The trade has become more organized, officials said, from the top to the bottom. Delivery services abound for those who can afford a dealer who arrives at the door with a grab bag of drugs. Highly organized mills have been found in middle-class city areas like Riverdale, in the Bronx, and Fort Lee, N.J., or, in one case, in a Midtown Manhattan apartment near the Lincoln Tunnel. Such locations draw less scrutiny from potential robbers, and often provide ready access to major roads for deliveries up and down the Eastern corridor.
“It’s like somebody setting up a big production factory in China and the product is going to go out through to the world,” Ms. Brennan said. “That’s how I look at these production mills that we’re seeing in New York. Some will stay here in the city, but it’s mostly intended for distribution.” (A $6 bag in the city could fetch as much as $30 or $40 in parts of New England, authorities have said.)

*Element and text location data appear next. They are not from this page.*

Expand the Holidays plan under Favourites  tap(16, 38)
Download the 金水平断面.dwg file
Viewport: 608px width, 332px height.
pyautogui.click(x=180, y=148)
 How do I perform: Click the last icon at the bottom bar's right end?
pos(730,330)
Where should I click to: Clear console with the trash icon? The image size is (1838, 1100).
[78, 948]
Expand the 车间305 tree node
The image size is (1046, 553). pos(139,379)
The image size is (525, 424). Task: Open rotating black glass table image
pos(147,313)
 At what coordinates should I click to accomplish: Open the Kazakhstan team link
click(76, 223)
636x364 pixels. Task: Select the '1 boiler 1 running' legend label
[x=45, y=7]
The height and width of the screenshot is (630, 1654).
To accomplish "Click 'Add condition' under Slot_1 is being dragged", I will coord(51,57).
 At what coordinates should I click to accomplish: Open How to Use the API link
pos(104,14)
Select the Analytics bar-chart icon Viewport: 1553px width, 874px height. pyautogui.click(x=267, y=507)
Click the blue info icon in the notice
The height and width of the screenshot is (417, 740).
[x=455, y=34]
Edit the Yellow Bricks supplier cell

Bags bearing different stamps, like Twilight, turn up in raids around the city. Drug Enforcement Agency
Some officials fear that efforts to drive down abuse of prescription medications could be contributing to rising heroin use in New York City, as it has in places like Maine.
“What we’re seeing, as pills become more difficult to access, is a shift to the black market and heroin,” said Dr. Andrew Kolodny, the chief medical officer at the Phoenix House Foundation, a drug-treatment center, and president of Physicians for Responsible Opioid Prescribing. “It’s not easy to get the opioid genie back into the bottle.”
It is a cycle that friends of Mr. Hoffman, who was 46, said may have recently taken hold in his life as well.
Last year, he checked into a rehabilitation program for about 10 days, a move that came after a reliance on prescription pills led to a return to heroin, after what he said had been a clean period spanning two decades.
The Police Department on Monday said detectives were working to track down the origin of the substances Mr. Hoffman used, though a police official conceded it could be difficult to determine. “Just because it’s a name brand doesn’t mean that anyone has an exclusive on that name,” the official said. “Ace of Spades; I would venture to say that someone else has used that name.”
The ace of hearts logo has appeared in at least one case in the city, the police said.
The Drug Enforcement Administration said it had seen “Ace of Spades” branding in a 2009 drug case on Long Island. It has been seen in photographs of heroin packages at least as far back as 2005.
Investigators will also test the paraphernalia found near Mr. Hoffman, as well as the syringe found in his left arm, to determine whether the mixture he consumed had been adulterated in any way, the official said. Results from those tests were expected sooner than the toxicology tests by the city medical examiner.
For law enforcement officials, Mr. Hoffman’s death was a stark reminder of the dangers inherent in a highly addictive drug that ravaged urban communities in the 1970s.
“People who study drug trends talk about generational amnesia,” said Ms. Brennan, the special narcotics prosecutor. “We’re now 40 years out from our last major heroin epidemic and I think people have lost their memory of that drug’s devastation.”
Indeed, she said, some of the most common heroin brands suggest as much: Grim Reaper; a skull and crossbones; D.O.A.